China-Japan relations were the focus of attention for many before, during and immediately after the conference. President Xi Jinping could not have demonstrated greater diplomatic acumen than having a brief meeting with Japanese Prime Minister Shinzo Abe, even though the Japanese government is yet to issue any sort of public apology for the country's wartime atrocities and give a hint that Japanese leaders would refrain from visiting Yasukuni Shrine, which, among others, honors 14 Class-A war criminals.
But despite that, China-US relations remain of paramount importance for the long-term, significant progress in economic integration and partnership across the Asia-Pacific region. Rather, it is the US' genuine acceptance of China as the leader and engine of growth in the Asia-Pacific that is needed, and needed right now.

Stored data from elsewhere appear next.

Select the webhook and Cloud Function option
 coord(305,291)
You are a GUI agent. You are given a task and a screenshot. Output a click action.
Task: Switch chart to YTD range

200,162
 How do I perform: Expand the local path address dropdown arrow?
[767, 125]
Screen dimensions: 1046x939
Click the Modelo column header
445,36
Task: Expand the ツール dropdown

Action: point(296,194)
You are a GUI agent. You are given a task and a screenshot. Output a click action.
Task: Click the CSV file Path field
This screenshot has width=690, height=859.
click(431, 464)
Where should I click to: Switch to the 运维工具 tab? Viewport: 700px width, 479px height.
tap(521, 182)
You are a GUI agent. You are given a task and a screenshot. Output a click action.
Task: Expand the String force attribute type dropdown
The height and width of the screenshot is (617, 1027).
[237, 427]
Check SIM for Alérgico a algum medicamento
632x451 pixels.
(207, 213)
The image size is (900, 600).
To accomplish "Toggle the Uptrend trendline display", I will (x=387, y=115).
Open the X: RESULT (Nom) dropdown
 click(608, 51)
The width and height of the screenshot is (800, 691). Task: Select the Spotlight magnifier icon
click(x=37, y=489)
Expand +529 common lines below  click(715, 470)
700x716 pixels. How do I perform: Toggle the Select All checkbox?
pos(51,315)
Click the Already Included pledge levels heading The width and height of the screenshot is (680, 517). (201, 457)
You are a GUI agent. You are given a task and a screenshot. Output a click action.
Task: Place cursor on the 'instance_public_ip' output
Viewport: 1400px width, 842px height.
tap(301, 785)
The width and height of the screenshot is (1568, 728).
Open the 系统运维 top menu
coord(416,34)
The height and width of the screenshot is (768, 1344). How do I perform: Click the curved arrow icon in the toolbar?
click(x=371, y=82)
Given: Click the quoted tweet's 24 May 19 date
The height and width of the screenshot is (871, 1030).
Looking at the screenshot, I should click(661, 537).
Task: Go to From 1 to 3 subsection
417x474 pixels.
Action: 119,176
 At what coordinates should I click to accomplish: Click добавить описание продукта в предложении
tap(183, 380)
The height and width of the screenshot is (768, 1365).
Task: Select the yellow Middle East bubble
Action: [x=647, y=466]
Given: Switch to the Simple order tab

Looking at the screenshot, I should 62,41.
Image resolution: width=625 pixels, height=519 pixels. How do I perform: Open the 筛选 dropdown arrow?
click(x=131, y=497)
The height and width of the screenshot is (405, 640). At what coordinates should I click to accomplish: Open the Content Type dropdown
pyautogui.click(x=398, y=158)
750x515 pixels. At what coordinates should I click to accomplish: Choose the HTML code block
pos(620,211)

While US President Barack Obama and President Xi appeared to have a relaxed and engaging meeting over dinner, soon followed by some relationship-building rhetoric by Obama, the US needs to say and do a lot more to convince all APEC members of China's leading role in the region.
The announcement by Obama to provide more favourable visa terms for Chinese nationals visiting and staying in the US, and then declaring that this is "good for US jobs", falls woefully short of the sort of change needed in the US foreign policy for the Asia-Pacific to thrive, and thrive smoothly.
The US-led Trans-Pacific Partnership is a classic example of apparent American rhetoric; it is more of an oxymoron in terms of Asia-Pacific foreign policy. Apparently Obama "welcomes the rise of a prosperous, stable China". Yet he continues to exclude the major driver of growth in the region, if not the world, from participating in the TPP discussions. And he sticks to his position despite only 12 of the 21 APEC members having signed up to participate in the TPP since its inception in 2009.
Obama has to not only publicly accept the rise of China, but also appreciate its development. The US president should make it clear that China has a legitimate right to lead the Asia-Pacific region and map out the path toward the goal of economic integration and trade liberalization across the Pacific-Rim.
The TPP presents a perfect opportunity for the US to announce such a radical shift in its Asia-Pacific policy. In fact, a face-saving way of doing so is for the Americans to offer some sort of integration of the exclusive TPP with the now clearly inclusive China-led Free Trade Area of the Asia-Pacific. The US needs to wake up to the fact that the world, especially the Asia-Pacific region, is no longer its playground.
In other words, the US has to accept that any Asia-Pacific economic integration process without the inclusion of China, and without China taking the lead, is a bit like The Rolling Stones without Mick Jagger.